*Text block*.
Furthermore, we need to convert to the radical vision of Jesus which enables us to see, to judge and to act from the position of weakness and vulnerability. Therefore, in this time of collective soul searching and institutional repentance, we must learn to be more Christlike in our identity and mission. We must learn to stand with the least and the last. It is not simply a matter of acting with mercy and compassion, with our position of power and privilege intact. Rather, it is a radical discipleship of vulnerability and powerlessness demanded by the humble Servant of God. It is a total conversion with far reaching implications for us as Church.

*Extracted entries*.
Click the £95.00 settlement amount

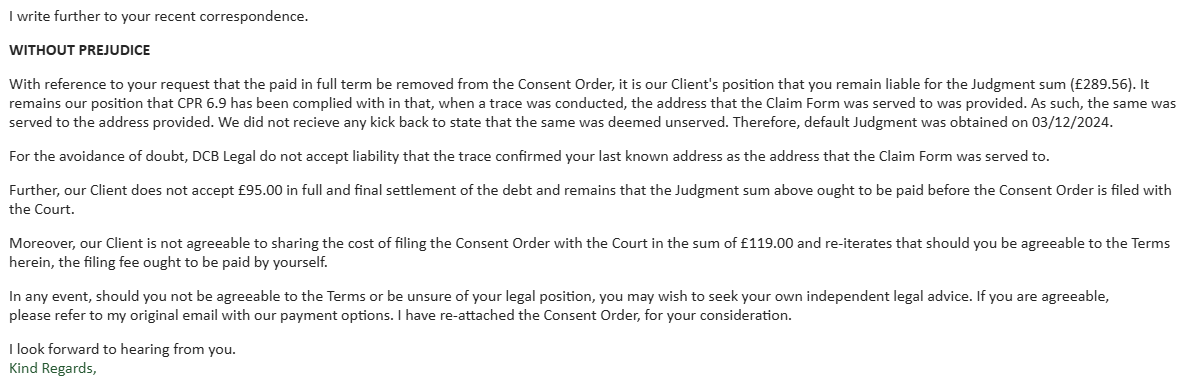(x=260, y=190)
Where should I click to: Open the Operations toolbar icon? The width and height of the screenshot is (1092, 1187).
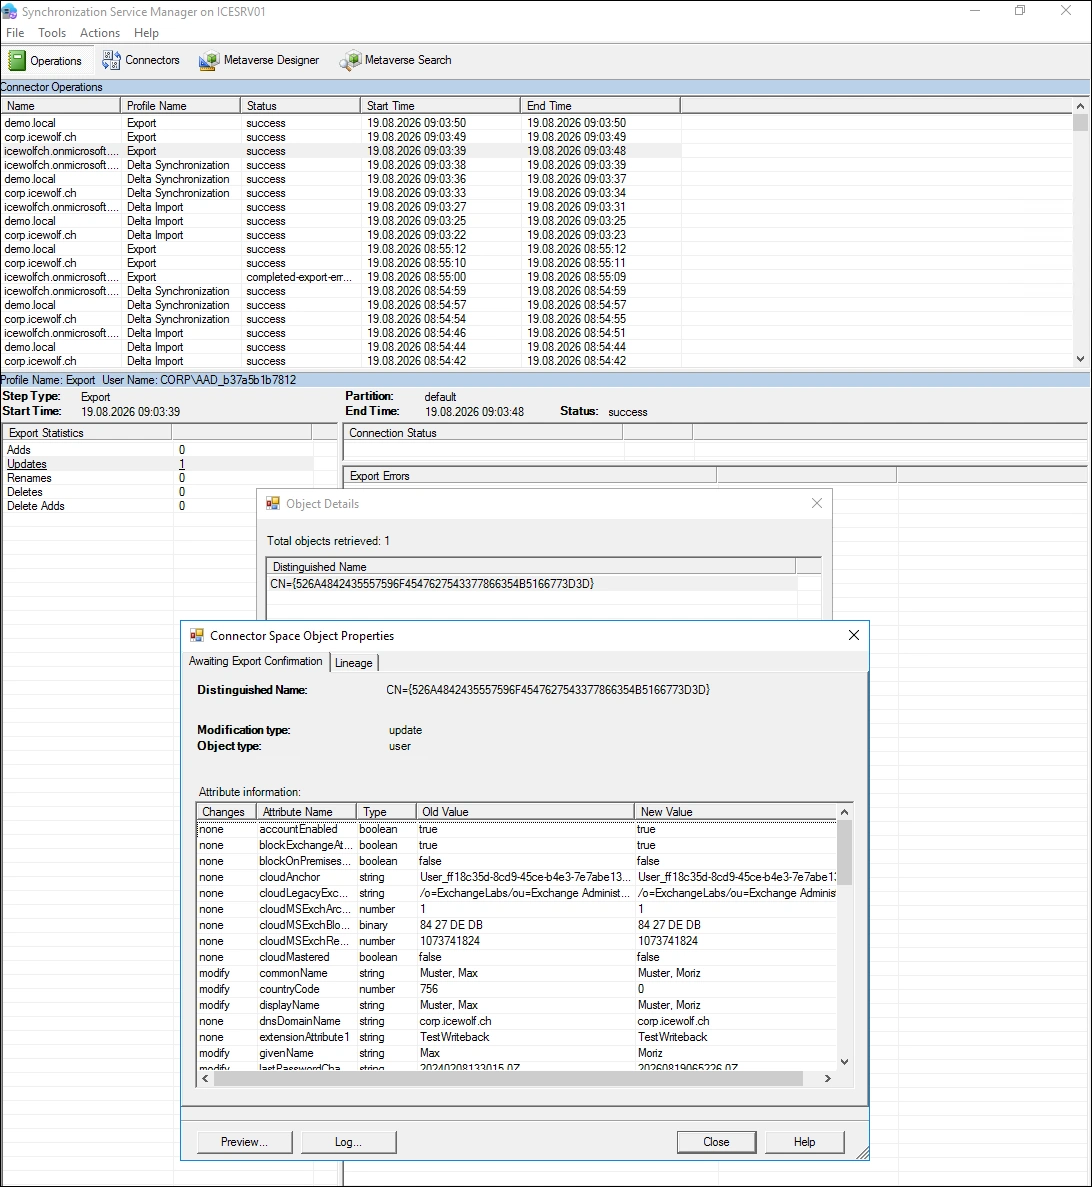[x=17, y=61]
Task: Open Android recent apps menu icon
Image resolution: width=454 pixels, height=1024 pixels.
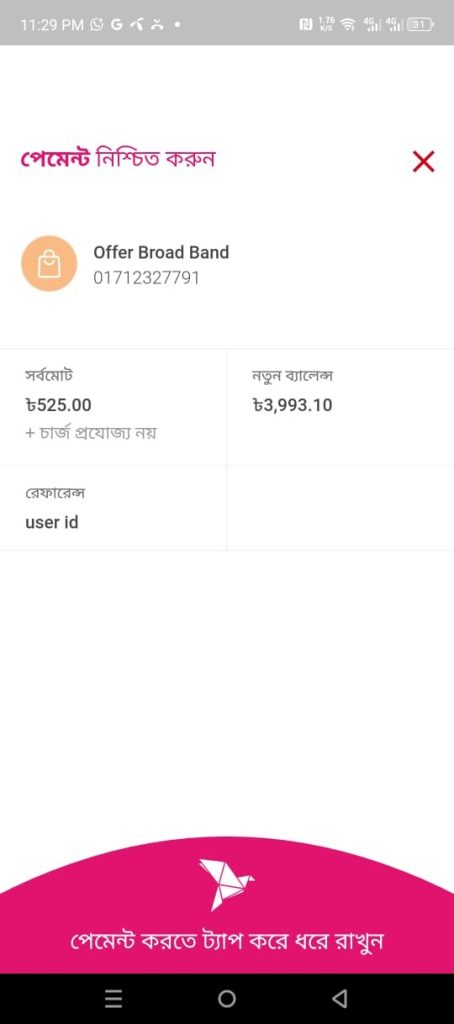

*The tasks*.
• a. In the passage on discipleship, who demands the radical discipleship of vulnerability and powerlessness?
• b. Reproduce the passage on discipleship from "Furthermore, we need" to "us as Church.".
• c. Write the next part of the passage on discipleship, starting after its final sentence.

*Responses by task*.
• a. The humble Servant of God.

• b.
Furthermore, we need to convert to the radical vision of Jesus which enables us to see, to judge and to act from the position of weakness and vulnerability. Therefore, in this time of collective soul searching and institutional repentance, we must learn to be more Christlike in our identity and mission. We must learn to stand with the least and the last. It is not simply a matter of acting with mercy and compassion, with our position of power and privilege intact. Rather, it is a radical discipleship of vulnerability and powerlessness demanded by the humble Servant of God. It is a total conversion with far reaching implications for us as Church.

• c.
Friends,

I want to thank the faithful parishioners of St Paul’s who continue to witness and serve generously in spite of the crisis of trust and credibility in respect of the Church leadership. I pledge to walk with you through this valley of darkness to the hope of a Church which is purified and humbled, yet more of a sacrament of God’s love in the world. In a time of profound change, we must adhere to the constant message of faith, hope and love for all. We must continue to be a church where all people, especially the most vulnerable can feel welcomed, loved, forgiven and encouraged to live according to the Gospel. And as long as we embody that vision of church in our practice, we become a lighthouse for the world. Let us pray for the courage to follow Christ’s footsteps in uplifting the downtrodden, in giving hope to the hopeless and in building up God’s kingdom among us.